*Supplied passage*.
Tuesday, August 17, 2010

Gerard Henderson, and crucial decisions to be made as Australia confronts a worrying period of war ...



(Above: Bob Menzies at the Sydney opening of War Savings Week 14th October, 1940, found here).

Today it is the melancholy duty of loon pond to advise officially fellow Australians that Australia is in a state of war, and that the dangers the Greens represent is roughly equivalent to the Japanese swooping south, and incidentally or perhaps coincidentally, beware the vorpal blade of the jubjub bird and the frumious bandersnatch.

Or you could listen to Robert Menzies declaring war here.

But what brought all this on?

Sob, yes, oh galumphing snicker snackers, it's time to catch up on what the inner city urban elite chattering classes are thinking, and as a key representative of the class, who better than Gerard Henderson to show us the way?


A hung parliament would be a pain in the neck?

This of course depends on your definition of a hung parliament, since it would be quite possible to argue that the Labor government has been working with a hung parliament these past few years, with every bit of legislation subject to the whim of outright loons of the Steven Fielding kind, independents of the South Australian anti-gambling scattergun on everything else policy wonk kind, the Greens, and a Liberal party determined that opposition means to oppose everything in sight.

But let's forget about that unrepresentative swill dipping their heads into the upper house trough for some pleasant feed, to get down to a little forthright analysis with our resident prattling Polonius:

In his disappointingly flat and unoriginal report on 60 Minutes on Sunday ...

Disappointingly flat and unoriginal? Did I land back in an alternate planet? By all accounts, Latham's performance was a total, dismal, pathetic flop, a disgrace to the Nine Network, 60 Minutes - the ticking clock Skippy of current affairs - and just another outing for a sideshow in the circus freak tent. (Boredom the last original sin for Mark Latham, an old sensation).

Could it be that Henderson needs a vocabulary transplant? How about all bubble, no thought? Nihilist? Get this shit off the air? (Come back Kerry all is forgiven)

Or could it be that Henderson is going to go on and quote Latham approvingly?

Yep, you've guessed it ...

... Mark Latham commented that "in all likelihood Senator Bob Brown and his Green Party will control the next Parliament".

Oh dear, we can see where this is heading. Now of course as a prattling member of the chattering class elite, Henderson likes to take a fair and balanced view, which surprisingly manages to endorse the Liberal party 121% of the time (the 21% is a statistical aberration designed to cope with the repetitive posturing inherent in a Polonius world view). So first we must pause to make sure that while repeating Latham, one is making a principled stand, not given to exaggeration:

This is an exaggeration. The Greens can only exercise a balance of power role in the Senate if they have the support of the opposition of the day (whether Coalition or Labor).

*Set exercise 1*.
List every person the blog post on Gerard Henderson's column names with both a first and a last name.
*Set exercise 2*.
Decide whether each statement agrees with the blog post on Gerard Henderson's column. Answer yes or no for each, and quote the words that decide it.
(a) The pictured Menzies event was the Sydney opening of War Savings Week in 1940.
(b) The writer judges Latham's 60 Minutes appearance a success.
(c) The quoted Henderson passage says the Greens can hold the balance of power in the Senate without help from the opposition.
*Set exercise 3*.
Write the next part of the blog post on Gerard Henderson's column, picking up after its last sentence.

*Given data*.
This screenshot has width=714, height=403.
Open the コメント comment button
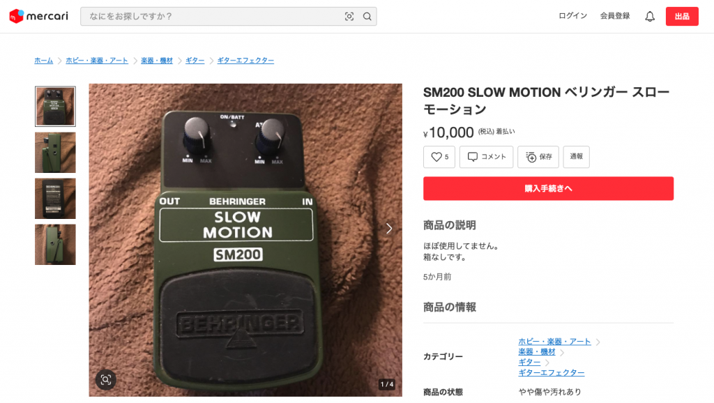[x=486, y=157]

*Exercise answer 1*.
- Gerard Henderson
- Bob Menzies (also called Robert Menzies)
- Steven Fielding
- Mark Latham
- Bob Brown

*Exercise answer 2*.
(a) Yes: "Bob Menzies at the Sydney opening of War Savings Week 14th October, 1940"
(b) No: "Latham's performance was a total, dismal, pathetic flop"
(c) No: "The Greens can only exercise a balance of power role in the Senate if they have the support of the opposition of the day"

*Exercise answer 3*.
Phew, thank the lord that's cleared up. But now it's possible, just possible, to endorse the Latham world view and announce that the sky might fall in, and very soon:

But it's possible, just possible, the Greens could have a say in determining the circumstances under which Gillard could form a government.

Oh dear, what does this mean? Is he giving up the ghost already, waving the white flag, putting the feather up over the trenches? Or is it beyond the pale to contemplate an alternate scenario?

But it's possible, just possible, the Greens could have a say in determining the circumstances under which Abbott could form a government.

Of course not. Because then Henderson wouldn't be able to fear monger about the Greens and Labor, and a push to the left, which curiously seems to overlook the singular failure of the Greens and Labor to agree on a carbon tax for the entire course of the previous parliament. So let's fear monger away:

In such an eventuality, the Greens would have the capacity to push Labor to the left. Such an outcome would be deleterious to the nation as a whole.

Of course you could write that another way:

In such an eventuality, the Greens would have the capacity to stop Abbott marching off to the ratbag right. Such an outcome would be beneficial to the nation as a whole.

Or how about:

In such an eventuality, the Greens would have the capacity to push Abbott to the left. Such an outcome would be tremendously ironic and wonderfully cheering for the nation as a whole, and might see him spring for a decent filter free NBN.

Settle! Remember that the gloom, the pall of despondency that afflicts the chattering classes and sees them affect suits of a dark hued kind, can be seen in every nook and cranny:

Moreover, it would not be in the long-term interests of the Liberal Party to carry the responsibility for putting Brown and his colleagues at the centre of government - especially since the Liberals do not receive any Greens preferences.

Yes indeed! Let's celebrate the dum and the dee:

The traditional Liberal support base is closer to the modern Labor Party than to Brown and his regulatory disciples.

But to be fair Henderson is just as outraged at the thought of National party renegades, who take a good agrarian socialist stance, holding the balance in the lower house:

The independents are not of the same mind. However, Katter, Oakeshott and Windsor give the impression of favouring greater government intervention in the economy along with special protection of, and assistance to, primary and secondary industries in their electorates.

There's just one problem with this.

Throughout his campaign Abbott has given the impression of favouring greater government intervention in the economy, along with the special protection of, and assistance to, all kinds of boondoggles and middle class welfarism in all electorates, including but not limited to an excessively generous paid parental leave scheme, and a hopelessly naff broadband scheme launched without any business plan or model, except that it's cheaper (but don't go trying to buy a bomb along Parramatta road or the Nepean highway or South road because it's cheaper).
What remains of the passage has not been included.